Abstract
In this paper, the development of an adaptive neural network for the calibration of novel velocity measurement instrumentation is presented. The backpropagation-based algorithm, PROBENET, was initially developed for the calibration of multi-hole pressure probes, although at this point it has evolved to a generic-application code. The code offers distinct advantages over commercial packages (such as the Matlab Neural Network Toolkit, Demuth and Beale, 1994) in terms of maximum allowable network size, training convergence rates, flexibility in network architecture design and network optimization capabilities. PROBENET incorporates multiple activation functions per layer, as well as heuristics-based procedures for network-architecture optimization. Techniques for local minima avoidance and convergence rate improvement, incorporated into the algorithm, are: momentum, variable learning rate and Levenberg-Marquardt optimization methods.

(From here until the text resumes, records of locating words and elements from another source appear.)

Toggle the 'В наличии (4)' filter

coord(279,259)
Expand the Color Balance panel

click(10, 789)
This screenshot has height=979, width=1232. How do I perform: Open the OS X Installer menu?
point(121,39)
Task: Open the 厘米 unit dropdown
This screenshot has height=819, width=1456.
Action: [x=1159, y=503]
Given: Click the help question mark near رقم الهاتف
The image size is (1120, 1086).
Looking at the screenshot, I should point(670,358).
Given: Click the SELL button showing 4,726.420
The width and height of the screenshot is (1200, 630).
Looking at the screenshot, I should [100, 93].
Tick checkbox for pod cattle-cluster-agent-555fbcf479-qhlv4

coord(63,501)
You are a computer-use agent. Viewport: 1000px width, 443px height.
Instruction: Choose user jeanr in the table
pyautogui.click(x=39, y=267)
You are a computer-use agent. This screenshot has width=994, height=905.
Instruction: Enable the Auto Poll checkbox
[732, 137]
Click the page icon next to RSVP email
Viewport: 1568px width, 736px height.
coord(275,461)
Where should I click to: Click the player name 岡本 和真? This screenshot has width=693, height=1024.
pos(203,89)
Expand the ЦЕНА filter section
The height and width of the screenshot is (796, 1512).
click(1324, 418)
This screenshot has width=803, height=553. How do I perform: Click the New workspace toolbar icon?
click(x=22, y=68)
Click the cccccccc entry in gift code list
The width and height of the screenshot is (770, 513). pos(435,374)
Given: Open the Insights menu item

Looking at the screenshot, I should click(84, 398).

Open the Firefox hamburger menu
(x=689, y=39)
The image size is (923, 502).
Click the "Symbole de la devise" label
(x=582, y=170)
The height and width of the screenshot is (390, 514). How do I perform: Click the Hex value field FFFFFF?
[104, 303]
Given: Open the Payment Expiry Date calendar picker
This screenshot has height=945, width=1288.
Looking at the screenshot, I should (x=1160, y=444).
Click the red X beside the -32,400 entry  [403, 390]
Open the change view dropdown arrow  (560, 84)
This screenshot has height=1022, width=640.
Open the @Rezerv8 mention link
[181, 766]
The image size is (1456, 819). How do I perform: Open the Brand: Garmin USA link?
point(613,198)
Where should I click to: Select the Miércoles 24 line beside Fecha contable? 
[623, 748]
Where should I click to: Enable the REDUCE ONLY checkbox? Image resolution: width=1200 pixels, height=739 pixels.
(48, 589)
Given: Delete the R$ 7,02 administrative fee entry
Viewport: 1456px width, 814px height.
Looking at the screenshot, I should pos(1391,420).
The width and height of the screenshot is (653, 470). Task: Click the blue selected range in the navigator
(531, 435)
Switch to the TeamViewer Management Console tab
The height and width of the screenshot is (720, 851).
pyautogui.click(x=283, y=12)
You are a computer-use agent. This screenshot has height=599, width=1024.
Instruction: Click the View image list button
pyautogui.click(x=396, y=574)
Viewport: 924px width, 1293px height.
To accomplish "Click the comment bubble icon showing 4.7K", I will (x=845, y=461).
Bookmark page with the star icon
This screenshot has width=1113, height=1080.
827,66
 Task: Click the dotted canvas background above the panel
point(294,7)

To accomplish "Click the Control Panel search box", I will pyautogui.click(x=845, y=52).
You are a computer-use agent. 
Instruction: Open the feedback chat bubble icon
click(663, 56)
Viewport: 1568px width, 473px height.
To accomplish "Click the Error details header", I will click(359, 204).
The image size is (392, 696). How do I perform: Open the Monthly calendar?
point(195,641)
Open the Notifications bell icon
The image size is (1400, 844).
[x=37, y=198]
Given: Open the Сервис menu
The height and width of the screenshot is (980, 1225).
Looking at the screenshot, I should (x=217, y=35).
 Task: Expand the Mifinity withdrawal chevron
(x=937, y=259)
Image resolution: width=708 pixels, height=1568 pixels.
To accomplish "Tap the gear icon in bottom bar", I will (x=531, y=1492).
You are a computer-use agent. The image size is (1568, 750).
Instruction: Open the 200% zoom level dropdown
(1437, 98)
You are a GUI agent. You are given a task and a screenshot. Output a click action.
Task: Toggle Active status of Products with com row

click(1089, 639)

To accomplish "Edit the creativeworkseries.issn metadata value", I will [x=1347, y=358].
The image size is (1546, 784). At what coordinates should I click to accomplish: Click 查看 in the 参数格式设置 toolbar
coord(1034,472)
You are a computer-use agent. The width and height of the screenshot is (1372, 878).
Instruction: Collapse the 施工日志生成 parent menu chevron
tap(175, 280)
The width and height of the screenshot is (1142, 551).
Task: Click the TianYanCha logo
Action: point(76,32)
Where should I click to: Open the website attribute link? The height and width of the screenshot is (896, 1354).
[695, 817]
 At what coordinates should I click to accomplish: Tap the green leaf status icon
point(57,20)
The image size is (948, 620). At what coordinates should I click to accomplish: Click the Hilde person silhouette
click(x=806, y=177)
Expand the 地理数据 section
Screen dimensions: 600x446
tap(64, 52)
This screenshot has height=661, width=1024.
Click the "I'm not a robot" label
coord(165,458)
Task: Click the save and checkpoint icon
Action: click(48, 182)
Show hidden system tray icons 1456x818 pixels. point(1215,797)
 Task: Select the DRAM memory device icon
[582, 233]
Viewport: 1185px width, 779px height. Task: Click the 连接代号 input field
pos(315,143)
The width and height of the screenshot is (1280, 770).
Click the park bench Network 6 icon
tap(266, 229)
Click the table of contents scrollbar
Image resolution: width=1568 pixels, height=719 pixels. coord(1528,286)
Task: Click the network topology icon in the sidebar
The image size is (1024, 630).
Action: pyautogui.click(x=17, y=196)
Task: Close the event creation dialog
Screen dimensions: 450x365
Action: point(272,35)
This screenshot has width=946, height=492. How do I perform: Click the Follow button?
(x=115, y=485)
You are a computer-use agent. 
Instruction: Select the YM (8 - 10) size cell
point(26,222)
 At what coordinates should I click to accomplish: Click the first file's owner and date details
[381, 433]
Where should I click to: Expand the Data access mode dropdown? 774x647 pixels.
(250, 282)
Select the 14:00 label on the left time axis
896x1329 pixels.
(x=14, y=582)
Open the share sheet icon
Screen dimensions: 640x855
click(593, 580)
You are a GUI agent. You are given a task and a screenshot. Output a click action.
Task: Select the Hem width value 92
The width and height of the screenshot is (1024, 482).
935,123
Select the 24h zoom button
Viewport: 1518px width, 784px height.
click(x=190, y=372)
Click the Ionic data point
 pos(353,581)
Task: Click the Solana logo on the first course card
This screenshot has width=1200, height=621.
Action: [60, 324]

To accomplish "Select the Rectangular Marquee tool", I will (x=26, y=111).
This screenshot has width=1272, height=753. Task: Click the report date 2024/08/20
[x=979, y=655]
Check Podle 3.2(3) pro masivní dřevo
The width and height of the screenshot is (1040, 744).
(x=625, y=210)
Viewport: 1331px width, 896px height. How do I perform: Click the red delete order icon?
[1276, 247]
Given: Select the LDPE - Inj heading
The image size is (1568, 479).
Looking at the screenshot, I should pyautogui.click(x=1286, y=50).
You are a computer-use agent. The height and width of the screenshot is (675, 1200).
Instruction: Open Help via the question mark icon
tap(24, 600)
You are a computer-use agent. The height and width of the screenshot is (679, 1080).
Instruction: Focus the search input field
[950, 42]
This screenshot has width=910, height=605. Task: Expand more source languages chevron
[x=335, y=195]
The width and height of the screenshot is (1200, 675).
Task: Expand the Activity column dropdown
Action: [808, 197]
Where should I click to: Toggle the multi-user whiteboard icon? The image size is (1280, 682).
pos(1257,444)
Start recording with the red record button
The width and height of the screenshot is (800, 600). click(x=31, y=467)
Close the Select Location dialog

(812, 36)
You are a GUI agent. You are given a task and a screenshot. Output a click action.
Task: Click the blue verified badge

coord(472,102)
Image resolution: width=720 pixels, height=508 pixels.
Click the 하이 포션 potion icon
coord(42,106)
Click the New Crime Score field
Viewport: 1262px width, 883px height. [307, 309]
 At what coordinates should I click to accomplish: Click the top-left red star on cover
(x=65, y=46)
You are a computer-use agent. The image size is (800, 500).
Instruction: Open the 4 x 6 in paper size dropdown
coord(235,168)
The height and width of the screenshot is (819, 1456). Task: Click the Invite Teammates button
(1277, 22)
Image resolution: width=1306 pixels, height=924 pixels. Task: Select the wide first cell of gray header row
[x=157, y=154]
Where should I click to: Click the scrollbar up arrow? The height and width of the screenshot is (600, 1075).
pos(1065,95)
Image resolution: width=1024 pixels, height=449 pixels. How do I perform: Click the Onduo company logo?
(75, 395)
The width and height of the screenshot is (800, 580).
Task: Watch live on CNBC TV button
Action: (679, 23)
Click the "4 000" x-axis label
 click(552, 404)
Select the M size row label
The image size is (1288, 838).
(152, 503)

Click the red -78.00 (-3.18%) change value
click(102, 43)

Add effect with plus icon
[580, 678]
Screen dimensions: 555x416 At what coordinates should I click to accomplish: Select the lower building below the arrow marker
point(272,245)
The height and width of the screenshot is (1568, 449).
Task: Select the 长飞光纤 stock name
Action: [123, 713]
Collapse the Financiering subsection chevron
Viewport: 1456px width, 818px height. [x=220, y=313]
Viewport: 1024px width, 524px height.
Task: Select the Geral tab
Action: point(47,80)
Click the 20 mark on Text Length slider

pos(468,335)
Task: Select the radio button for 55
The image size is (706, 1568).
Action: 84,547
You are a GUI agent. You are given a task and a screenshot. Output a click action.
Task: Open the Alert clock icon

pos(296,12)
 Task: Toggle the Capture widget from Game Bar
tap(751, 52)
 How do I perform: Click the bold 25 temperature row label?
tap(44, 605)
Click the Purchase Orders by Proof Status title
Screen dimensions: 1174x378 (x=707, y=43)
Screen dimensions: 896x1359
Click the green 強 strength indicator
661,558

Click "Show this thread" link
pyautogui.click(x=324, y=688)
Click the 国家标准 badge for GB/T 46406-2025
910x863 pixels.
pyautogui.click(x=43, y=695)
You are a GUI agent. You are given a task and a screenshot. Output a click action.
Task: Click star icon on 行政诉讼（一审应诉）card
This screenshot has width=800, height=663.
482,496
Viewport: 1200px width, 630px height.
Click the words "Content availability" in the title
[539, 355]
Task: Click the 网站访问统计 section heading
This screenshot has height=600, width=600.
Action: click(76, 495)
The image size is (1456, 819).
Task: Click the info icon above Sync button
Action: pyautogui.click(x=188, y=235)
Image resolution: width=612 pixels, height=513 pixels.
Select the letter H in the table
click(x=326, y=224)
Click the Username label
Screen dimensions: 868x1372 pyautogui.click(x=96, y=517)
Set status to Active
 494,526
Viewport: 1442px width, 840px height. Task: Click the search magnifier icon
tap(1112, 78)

The present study documents the performance of PROBENET when applied to the calibration of a novel 18-hole probe developed to overcome the flow angularity measurement limitations of traditional 5- and 7-hole probes. The study compared the performance of two types of network architectures: single activation function per layer and multiple activation functions per layer, and showed that the latter consistently produced a better solution in terms of convergence rate and accuracy. The use of multi-function layers and network optimization resulted in very good prediction accuracy of the flow parameters.